▶ Exercise requirements: Of all the lines in these entries, count those that contain "icon" and give only the total.

▶ Data:
§

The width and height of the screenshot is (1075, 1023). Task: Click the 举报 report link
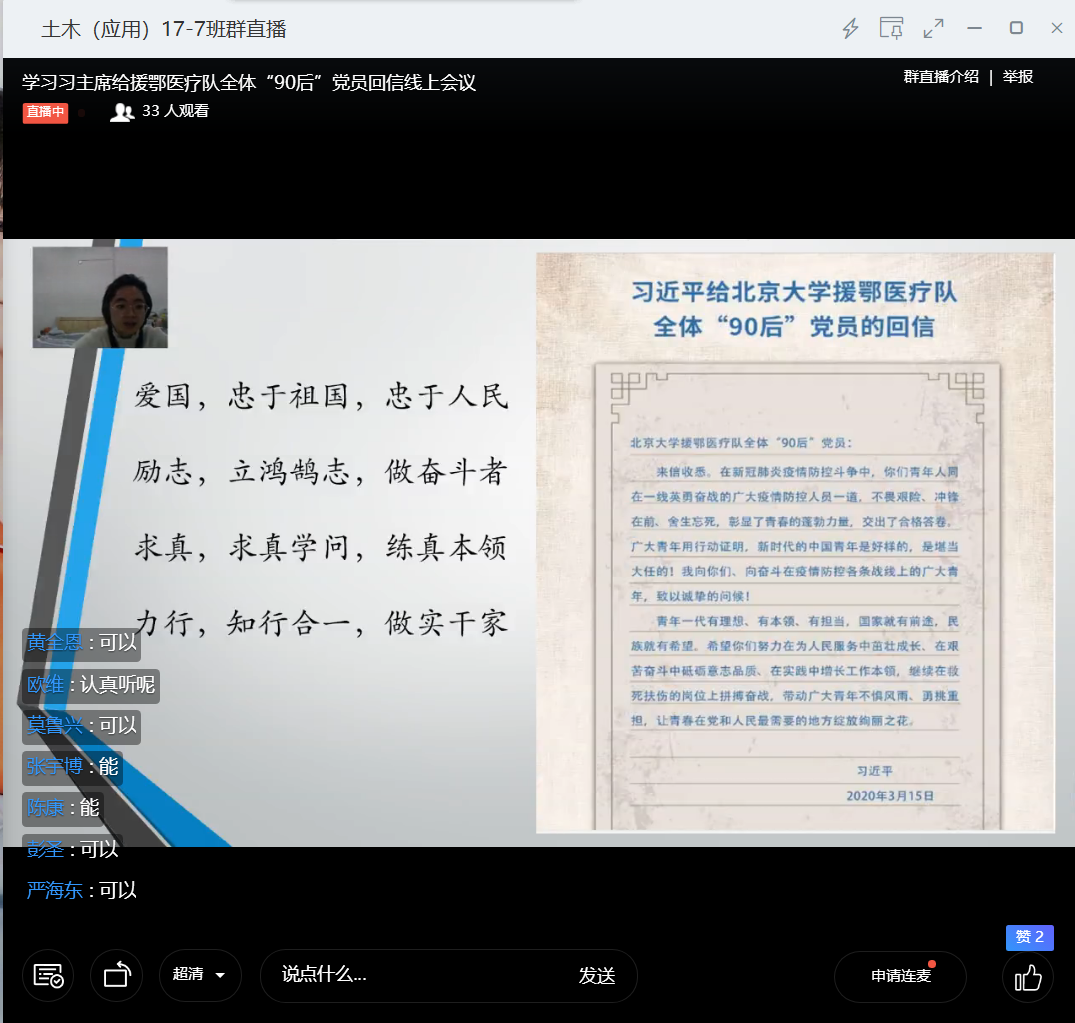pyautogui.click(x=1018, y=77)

§

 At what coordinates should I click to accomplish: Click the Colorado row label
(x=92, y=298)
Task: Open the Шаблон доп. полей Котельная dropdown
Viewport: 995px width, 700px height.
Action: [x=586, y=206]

§

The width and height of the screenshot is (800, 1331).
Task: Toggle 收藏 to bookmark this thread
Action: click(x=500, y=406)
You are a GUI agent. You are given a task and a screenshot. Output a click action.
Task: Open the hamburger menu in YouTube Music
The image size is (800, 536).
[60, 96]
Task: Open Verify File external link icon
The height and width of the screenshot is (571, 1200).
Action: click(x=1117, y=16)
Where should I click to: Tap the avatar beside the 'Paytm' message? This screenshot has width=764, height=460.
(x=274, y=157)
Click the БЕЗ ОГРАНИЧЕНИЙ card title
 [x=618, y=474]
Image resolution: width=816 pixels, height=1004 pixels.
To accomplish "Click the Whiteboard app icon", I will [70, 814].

§

▶ Response below: 2